When they had gone down to the street and were in the car, Constance leaned back, closing her eyes; she feared her mother might wish to talk with her. The afternoon papers were already out with news of the loss of the ferry; Mrs. Sherrill stopped the car and bought one, but Constance looked at it only enough to make sure that the reporters had been able to discover nothing more than she already knew; the newspaper reference to Henry was only as to the partner of the great Chicago ship owner, Benjamin Corvet, who might be lost with the ship.

She called Miss Bennet as soon as she reached home; but nothing more had been received. Toward three o'clock, Miss Bennet called her, but only to report that the office had heard again from Mr. Sherrill. He had wired that he was going on from Manistique and would cross the Straits from St. Ignace; messages from him were to be addressed to Petoskey. He had given no suggestion that he had news; and there was no other report except that vessels were still continuing the search for survivors, because the Indian Drum, which had been beating, was beating "short," causing the superstitious to be certain that, though some of the men from Number 25 were lost, some yet survived.

Constance thrilled as she heard that. She did not believe in the Drum; at least she had never thought she had really believed in it; she had only stirred to the idea of its being true. But if the Drum was beating, she was glad it was beating short. It was serving, at least, to keep the lake men more alert. She wondered what part the report of the Drum might have played in her father's movements. None, probably; for he, of course, did not believe in the Drum. His move was plainly dictated by the fact that, with the western gale, drift from the ferry would be toward the eastern shore.

A little later, as Constance stood at the window, gazing out at the snow upon the lake, she drew back suddenly out of sight from the street, as she saw Henry's roadster appear out of the storm and stop before the house.

She had been apprehensively certain that he would come to her some time during the day; he had been too fully aware of the effect he made upon her not to attempt to remove that effect as soon as he could. As he got out of the car, shaking the snowflakes from his great fur coat and from his cap, looking up at the house before he came in and not knowing that he was observed, she saw something very like triumph in his manner. Her pulses stopped, then raced, at that; triumph for him! That meant, if he brought news, it was good news for him; it must be then, bad news for her.
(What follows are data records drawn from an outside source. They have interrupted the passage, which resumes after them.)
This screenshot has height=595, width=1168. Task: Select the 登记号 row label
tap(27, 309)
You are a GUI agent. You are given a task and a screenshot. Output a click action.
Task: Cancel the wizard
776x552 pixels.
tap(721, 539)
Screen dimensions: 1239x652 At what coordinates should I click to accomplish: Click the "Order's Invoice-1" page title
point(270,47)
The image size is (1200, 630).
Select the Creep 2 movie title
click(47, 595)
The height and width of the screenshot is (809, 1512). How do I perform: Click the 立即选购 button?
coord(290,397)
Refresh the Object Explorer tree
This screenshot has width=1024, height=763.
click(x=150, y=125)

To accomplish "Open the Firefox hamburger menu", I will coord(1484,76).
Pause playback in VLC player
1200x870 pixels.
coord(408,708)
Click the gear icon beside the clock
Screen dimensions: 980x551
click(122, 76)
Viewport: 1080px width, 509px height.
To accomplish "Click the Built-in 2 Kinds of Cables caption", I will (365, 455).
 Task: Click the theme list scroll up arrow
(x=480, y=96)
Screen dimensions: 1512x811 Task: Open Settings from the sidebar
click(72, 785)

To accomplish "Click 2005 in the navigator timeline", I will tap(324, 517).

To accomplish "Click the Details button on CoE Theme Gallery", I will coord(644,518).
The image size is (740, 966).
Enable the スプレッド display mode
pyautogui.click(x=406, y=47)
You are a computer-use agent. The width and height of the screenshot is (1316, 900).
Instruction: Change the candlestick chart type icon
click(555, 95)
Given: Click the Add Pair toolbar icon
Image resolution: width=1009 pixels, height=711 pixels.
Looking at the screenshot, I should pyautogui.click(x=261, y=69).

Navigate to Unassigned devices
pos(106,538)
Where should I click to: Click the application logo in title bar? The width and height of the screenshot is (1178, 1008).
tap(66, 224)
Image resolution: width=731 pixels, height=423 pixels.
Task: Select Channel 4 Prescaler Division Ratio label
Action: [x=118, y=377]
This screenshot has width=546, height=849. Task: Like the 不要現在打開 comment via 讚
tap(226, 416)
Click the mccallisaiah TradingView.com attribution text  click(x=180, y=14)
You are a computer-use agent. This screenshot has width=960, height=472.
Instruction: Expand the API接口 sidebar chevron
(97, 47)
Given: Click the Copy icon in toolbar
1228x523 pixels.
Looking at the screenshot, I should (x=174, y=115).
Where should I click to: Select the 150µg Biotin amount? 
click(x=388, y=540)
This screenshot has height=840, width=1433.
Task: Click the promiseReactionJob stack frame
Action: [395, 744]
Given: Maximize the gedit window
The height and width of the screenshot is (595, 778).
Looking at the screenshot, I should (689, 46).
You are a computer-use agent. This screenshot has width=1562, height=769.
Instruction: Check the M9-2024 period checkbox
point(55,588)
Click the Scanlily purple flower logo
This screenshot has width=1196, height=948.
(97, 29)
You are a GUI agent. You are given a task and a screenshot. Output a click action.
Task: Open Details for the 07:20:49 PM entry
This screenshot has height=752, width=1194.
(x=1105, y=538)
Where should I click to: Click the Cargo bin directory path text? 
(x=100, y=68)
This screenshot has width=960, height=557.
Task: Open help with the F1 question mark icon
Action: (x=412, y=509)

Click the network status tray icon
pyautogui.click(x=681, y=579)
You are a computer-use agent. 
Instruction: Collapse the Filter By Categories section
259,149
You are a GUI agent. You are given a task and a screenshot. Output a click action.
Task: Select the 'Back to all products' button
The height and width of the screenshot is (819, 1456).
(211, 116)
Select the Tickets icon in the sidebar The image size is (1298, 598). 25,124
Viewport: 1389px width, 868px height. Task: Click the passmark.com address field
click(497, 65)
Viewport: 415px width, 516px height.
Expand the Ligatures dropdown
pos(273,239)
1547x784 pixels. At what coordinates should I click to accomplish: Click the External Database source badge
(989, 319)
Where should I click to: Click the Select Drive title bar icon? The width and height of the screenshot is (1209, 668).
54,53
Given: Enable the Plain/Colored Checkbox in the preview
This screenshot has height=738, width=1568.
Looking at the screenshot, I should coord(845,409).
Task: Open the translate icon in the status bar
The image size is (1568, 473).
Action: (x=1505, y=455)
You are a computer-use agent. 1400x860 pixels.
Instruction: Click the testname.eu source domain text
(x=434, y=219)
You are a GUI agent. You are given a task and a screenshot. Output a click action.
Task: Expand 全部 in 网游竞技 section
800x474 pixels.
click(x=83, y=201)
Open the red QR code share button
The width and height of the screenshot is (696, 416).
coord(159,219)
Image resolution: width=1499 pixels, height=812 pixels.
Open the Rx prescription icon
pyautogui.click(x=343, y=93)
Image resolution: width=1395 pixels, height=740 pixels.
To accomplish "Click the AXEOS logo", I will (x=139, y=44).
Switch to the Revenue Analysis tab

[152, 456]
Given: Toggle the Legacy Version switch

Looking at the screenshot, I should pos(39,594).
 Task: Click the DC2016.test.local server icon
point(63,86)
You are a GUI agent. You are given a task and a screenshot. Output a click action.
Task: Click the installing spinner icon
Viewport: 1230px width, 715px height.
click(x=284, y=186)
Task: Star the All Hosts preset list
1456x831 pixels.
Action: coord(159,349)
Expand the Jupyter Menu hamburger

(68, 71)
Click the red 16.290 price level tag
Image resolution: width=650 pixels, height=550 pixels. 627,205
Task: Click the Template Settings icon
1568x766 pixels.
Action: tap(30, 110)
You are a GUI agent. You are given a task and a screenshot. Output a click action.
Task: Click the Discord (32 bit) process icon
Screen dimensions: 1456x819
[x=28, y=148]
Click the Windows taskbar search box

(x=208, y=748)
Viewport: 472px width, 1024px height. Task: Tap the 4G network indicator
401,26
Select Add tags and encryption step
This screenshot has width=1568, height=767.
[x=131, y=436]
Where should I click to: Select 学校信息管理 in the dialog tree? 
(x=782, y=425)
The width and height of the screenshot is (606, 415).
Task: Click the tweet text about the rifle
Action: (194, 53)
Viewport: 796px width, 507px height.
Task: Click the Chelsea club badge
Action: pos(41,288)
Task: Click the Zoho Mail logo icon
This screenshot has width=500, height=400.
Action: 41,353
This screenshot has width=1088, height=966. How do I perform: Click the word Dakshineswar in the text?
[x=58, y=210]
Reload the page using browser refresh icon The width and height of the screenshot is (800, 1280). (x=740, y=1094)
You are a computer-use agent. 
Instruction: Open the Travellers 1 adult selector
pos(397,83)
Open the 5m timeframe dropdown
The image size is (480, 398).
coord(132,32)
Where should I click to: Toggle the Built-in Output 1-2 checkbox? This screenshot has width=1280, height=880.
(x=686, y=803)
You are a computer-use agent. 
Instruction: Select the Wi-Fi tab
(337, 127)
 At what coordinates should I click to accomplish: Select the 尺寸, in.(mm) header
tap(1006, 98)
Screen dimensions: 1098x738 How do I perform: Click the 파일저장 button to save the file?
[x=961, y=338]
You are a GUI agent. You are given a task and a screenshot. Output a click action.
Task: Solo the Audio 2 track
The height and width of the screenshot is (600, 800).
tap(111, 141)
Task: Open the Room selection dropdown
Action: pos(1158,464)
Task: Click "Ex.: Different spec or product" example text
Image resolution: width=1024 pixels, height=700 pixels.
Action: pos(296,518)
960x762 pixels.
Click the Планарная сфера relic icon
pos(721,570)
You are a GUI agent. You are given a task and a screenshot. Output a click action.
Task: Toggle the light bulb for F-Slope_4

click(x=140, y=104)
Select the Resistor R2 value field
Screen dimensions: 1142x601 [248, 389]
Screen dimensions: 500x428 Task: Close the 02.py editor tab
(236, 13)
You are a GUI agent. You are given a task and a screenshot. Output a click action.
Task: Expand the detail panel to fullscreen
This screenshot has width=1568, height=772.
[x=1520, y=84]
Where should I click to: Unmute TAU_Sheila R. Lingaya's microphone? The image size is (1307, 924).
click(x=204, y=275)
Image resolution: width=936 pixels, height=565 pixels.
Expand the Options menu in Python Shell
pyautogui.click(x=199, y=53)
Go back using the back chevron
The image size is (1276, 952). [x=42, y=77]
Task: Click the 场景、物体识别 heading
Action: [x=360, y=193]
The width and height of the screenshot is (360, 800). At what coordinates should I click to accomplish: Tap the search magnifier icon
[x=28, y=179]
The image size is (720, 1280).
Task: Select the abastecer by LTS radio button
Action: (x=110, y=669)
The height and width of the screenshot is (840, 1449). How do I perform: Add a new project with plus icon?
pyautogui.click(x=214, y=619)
She waited in the room where she was. She heard him in the hall, taking off his coat and speaking to the servant, and he appeared then at the door. The strain he was under had not lessened, she could see; or rather, if she could trust her feeling at sight of him, it had lessened only slightly, and at the same time his power to resist it had been lessening too. His hands and even his body shook; but his head was thrust forward, and he stared at her aggressively, and, plainly, he had determined in advance to act toward her as though their relationship had not been disturbed.

"I thought you'd want to know, Connie," he said, "so I came straight out. The Richardson's picked up one of the boats from the ferry."

"Uncle Benny and Alan Conrad were not in it," she returned; the triumph she had seen in him had told her that.

"No; it was the first boat put off by the ferry, with the passengers and cabin maid and some injured men of the crew."

"Were they—alive?" her voice hushed tensely.